Ich glaube, dass diejenigen, die diese Anträge bearbeiten, ein bisschen zögerlich sind, unseren politischen Willen umzusetzen. Das sage ich auch in Richtung der Vertragspartner und der Krankenkassen. Es ist wichtig, dass wir hier noch einmal genau hinschauen, im Zweifel sogar nachbessern; denn wir wollen, dass diese 13 000 Stellen besetzt werden.

(Beifall bei der SPD und der CDU/CSU)

Gemeinsam ist uns auch wichtig, dass wir die Angehörigen jetzt entlasten. Das Gesetz dafür bringen wir bald auf den Weg. Viele haben Angst davor, dass sie in eine Situation geraten, in der sie mit ihrem Einkommen und ihrem privaten Vermögen für die vollstationäre Pflege von Angehörigen haften müssen. Es ist, glaube ich, ein wichtiger Schritt, das anzugehen. Wir haben vorhin schon davon gesprochen, wie wir die Bürgerinnen und Bürger entlasten können. Wir setzen hier einen wichtigen Punkt und geben den Menschen eine Möglichkeit, sicher für die Pflege zu sorgen. Wir ziehen die Grenze bei 100 000 Euro Jahreseinkommen. Erst ab dieser Grenze sollen die Sozialämter auf die Angehörigen zurückgreifen können. Bis dahin stellen wir die Bürgerinnen und Bürger frei und entlasten sie im Pflegefall von einer finanziellen Sorge.

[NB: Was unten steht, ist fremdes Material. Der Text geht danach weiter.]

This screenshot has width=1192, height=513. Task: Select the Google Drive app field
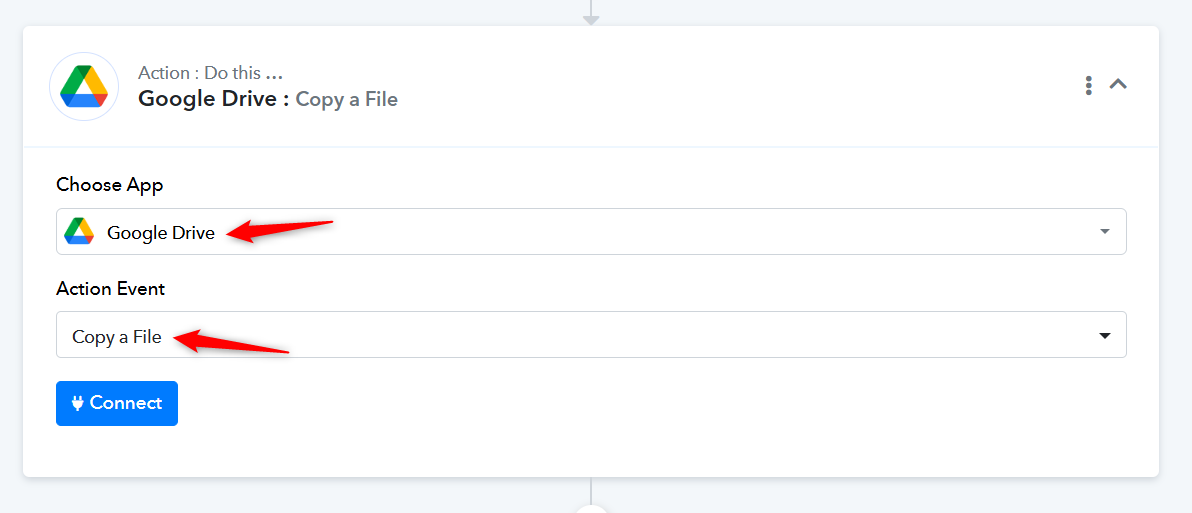(x=590, y=232)
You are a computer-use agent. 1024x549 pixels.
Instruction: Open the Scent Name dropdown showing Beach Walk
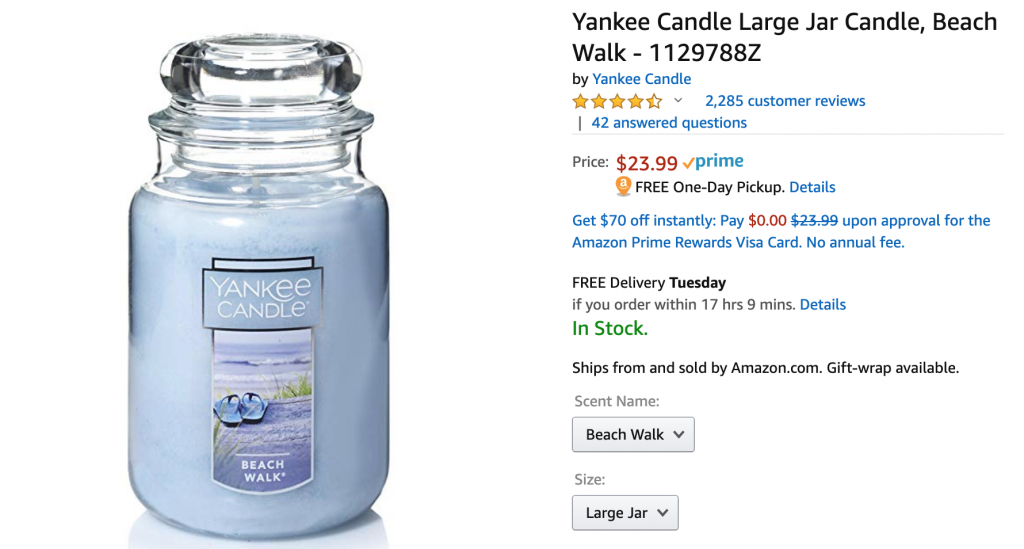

(Beifall bei der SPD – Maria Klein-Schmeink [BÜNDNIS 90/DIE GRÜNEN]: Das wird nicht reichen!)

Machen wir uns aber nichts vor: Ein wichtiger Punkt ist auch, dass wir mit der Teilkaskofinanzierung der Pflege – wir haben gerade über die Finanzierung gesprochen – langfristig nicht weiterkommen. Wir alle wollen noch viel mehr in die Pflege investieren. Wir wollen höhere Löhne. Deshalb müssen wir diesen Bereich solidarisch finanzieren. Es wundert mich schon, dass die FDP nicht einmal erwähnt, dass wir im Bereich der privaten Pflegeversicherung Rücklagen in Höhe von 34 Milliarden Euro haben, die nicht in die Versorgung gehen, die nicht abgerufen und nicht für die Pflege genutzt werden. Deshalb ist es sinnvoll, über eine Pflegebürgerversicherung nachzudenken – ob Ihnen das gefällt oder nicht.

(Beifall bei der SPD sowie bei Abgeordneten des BÜNDNISSES 90/DIE GRÜNEN)

Es macht keinen Sinn, das Geld dort liegenzulassen.

Gestatten Sie eine Frage oder Bemerkung?

Gerne.

Vielen Dank, dass Sie die Frage erlauben, Frau Kollegin. – Sie haben ja nun eine lange Liste mit Versprechungen vorgetragen – Stichwort „Vollkaskofinanzierung“. Haben Sie eine ungefähre Ahnung, wie viele zig Milliarden das kostet? Wie wollen Sie das finanzieren?

(Beifall bei der FDP – Sabine Dittmar [SPD]: Das hat sie doch gerade eben gesagt!)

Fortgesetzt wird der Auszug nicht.